The words hit too close to home, and I turned away, staring out the kitchen window at the narrow slice of sky visible between apartment buildings.
“What if it doesn't work?” I asked. “What if we get there and realize this whole thing was just trauma bonding?”
“Then we figure that out too.”
“You keep saying that like it's simple.”
“Maybe it is simple. Maybe we've been making it complicated because complicated feels safer than admitting we want the same thing.”
I turned back to him, searching his face for doubt, for the moment when he'd realize what he was offering and take it back. But there was only patience there, and something that looked like hope.
“One day at a time,” he said again, like it was a promise.
It took us a week of planning and conversations with the band before we were ready to head back to Harbor's End. The band didn't take the news well, obviously, but I assured them that I could return at any time and that they would continue as a group in my absence.
The drive to Harbor's End stretched six hours, most of it spent in comfortable silence broken only by the soft sound of Roxie purring in her carrier and occasional comments abouttraffic or weather. Elias had offered to book us a flight, but I'd wanted the transition to be gradual, needed time to prepare myself for returning to a place that held too many complicated memories.
We stopped twice for gas and coffee, and once so Roxie could stretch her legs in a rest area parking lot. She stayed close to my feet, suspicious of the open space and the strange smells, but she didn't try to run. Smart cat. She'd learned that sometimes the safest place was right beside the person who'd chosen to keep you.

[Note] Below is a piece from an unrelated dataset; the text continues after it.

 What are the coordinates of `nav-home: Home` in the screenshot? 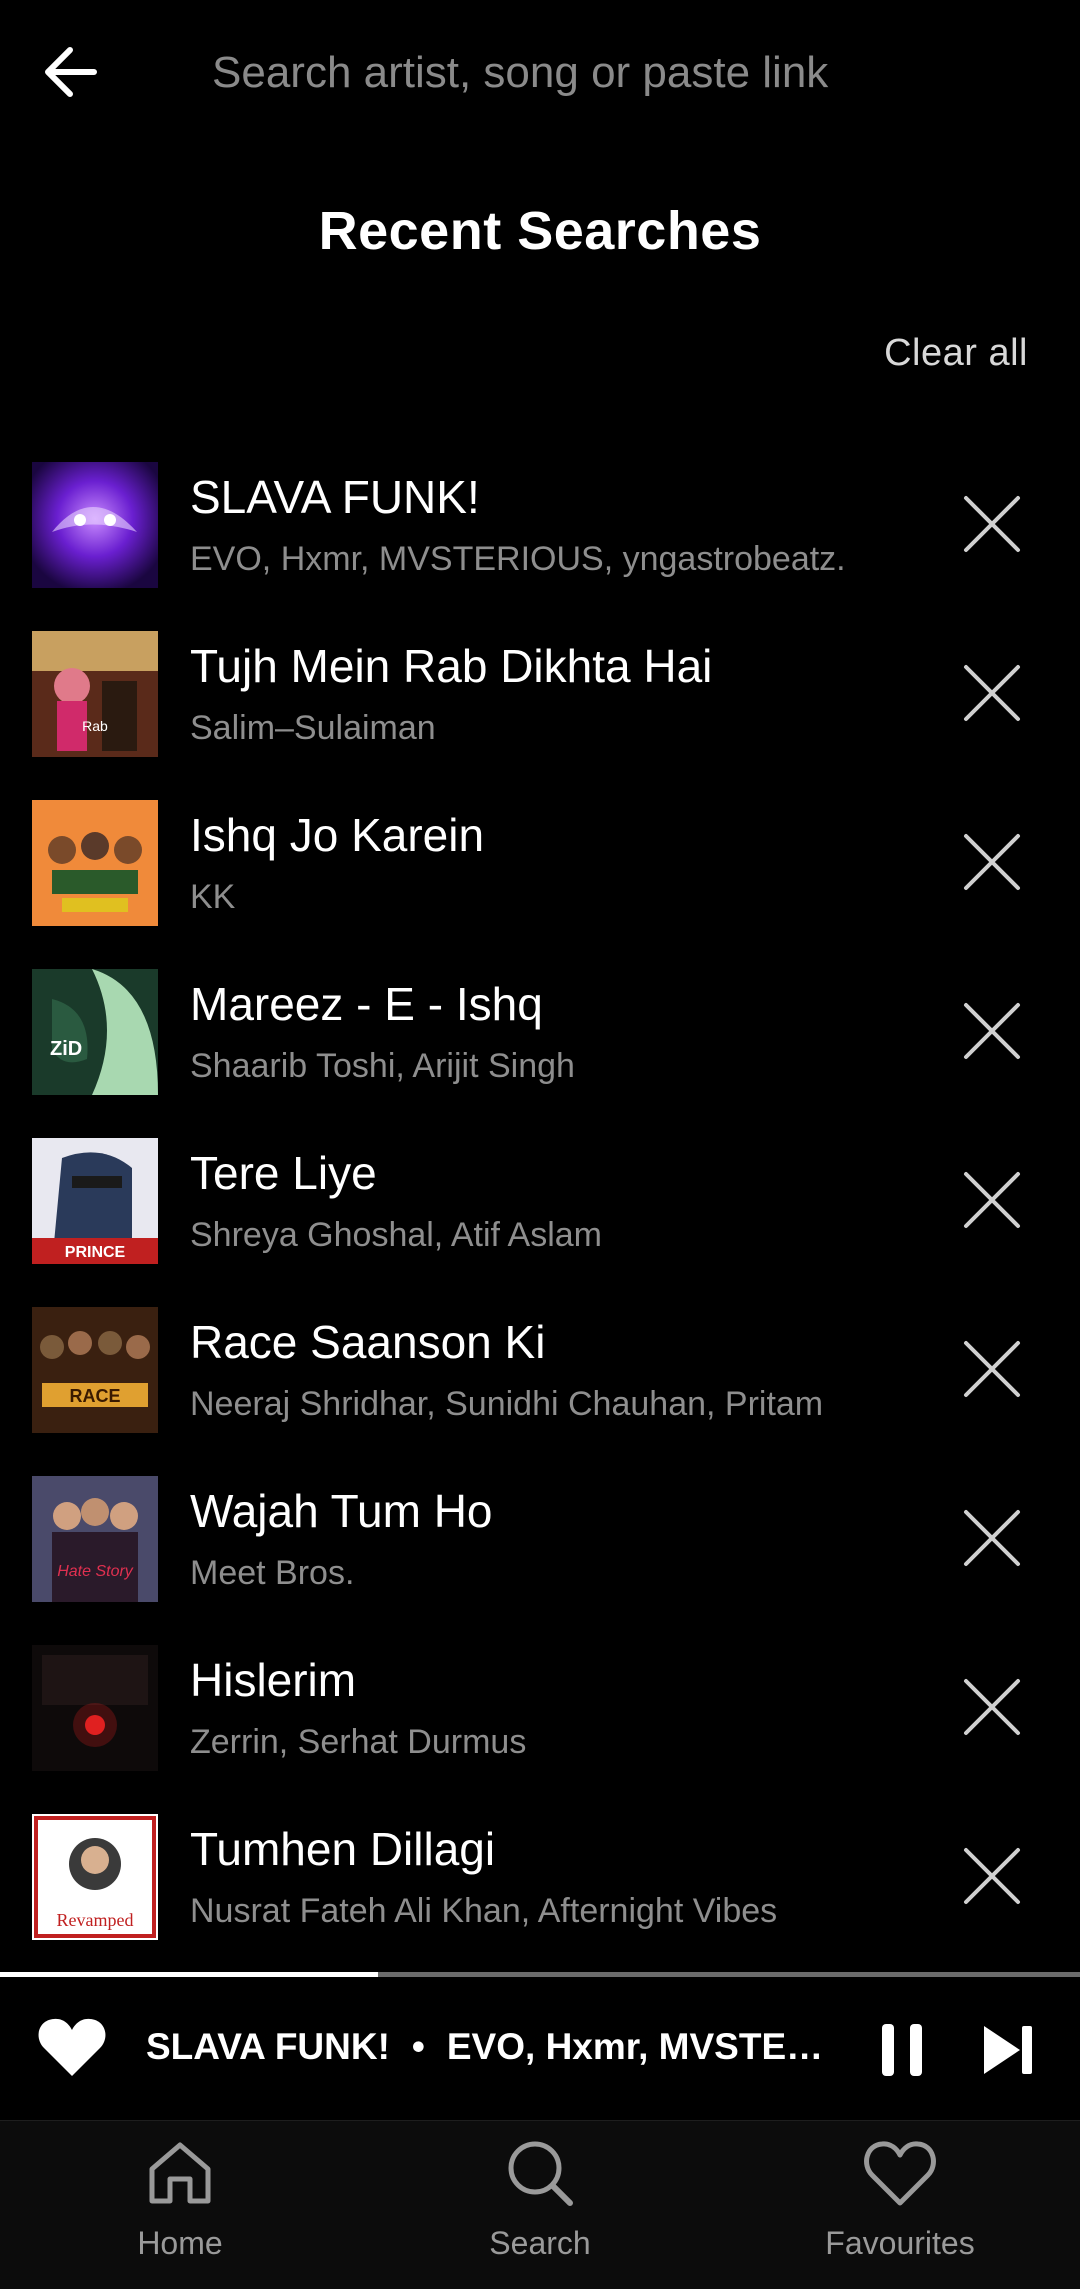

As we got closer to the coast, I could smell the salt in the air, could feel the particular quality of light that came from being near large bodies of water. It was different from the Hudson River, more alive somehow, more wild. Harbor's End had always smelled like possibility and disappointment in equal measure, like dreams that might come true if you were brave enough or lucky enough or both.
“You okay?” Elias asked as we passed the sign welcoming us to Harbor's End, population 8,347.